§ Dataset excerpts
--------------------------------
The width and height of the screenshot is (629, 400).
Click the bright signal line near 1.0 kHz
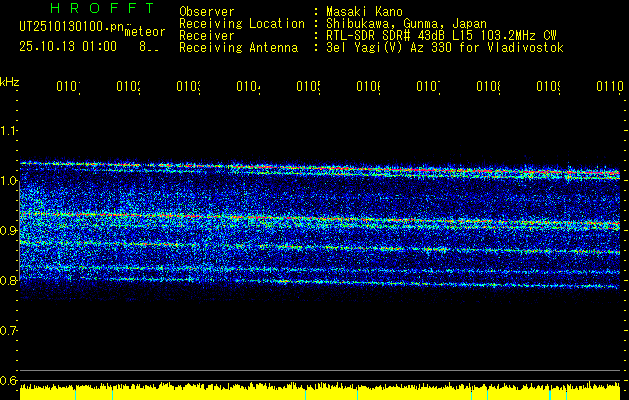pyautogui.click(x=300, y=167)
--------------------------------
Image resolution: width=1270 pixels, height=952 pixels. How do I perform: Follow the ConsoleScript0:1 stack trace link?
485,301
--------------------------------
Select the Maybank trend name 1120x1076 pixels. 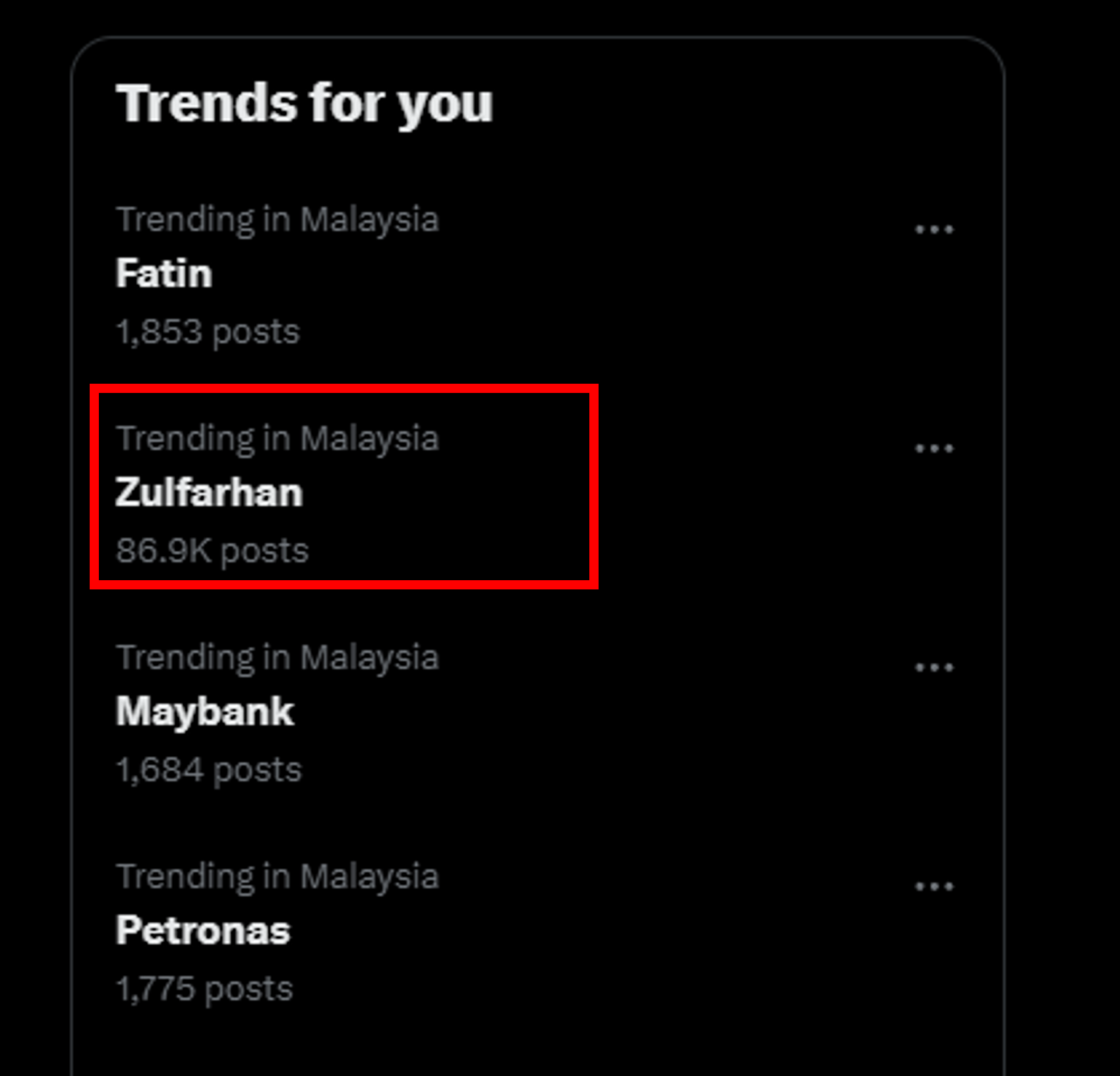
--------------------------------
Format the lines as a JSON list of strings, one string per line and no blank lines, beginning at the line containing "The width and" and ending after the line containing "pyautogui.click(x=300, y=167)". Leave the pictures out of the answer.

§ Worked answer
[
  "The width and height of the screenshot is (629, 400).",
  "Click the bright signal line near 1.0 kHz",
  "pyautogui.click(x=300, y=167)"
]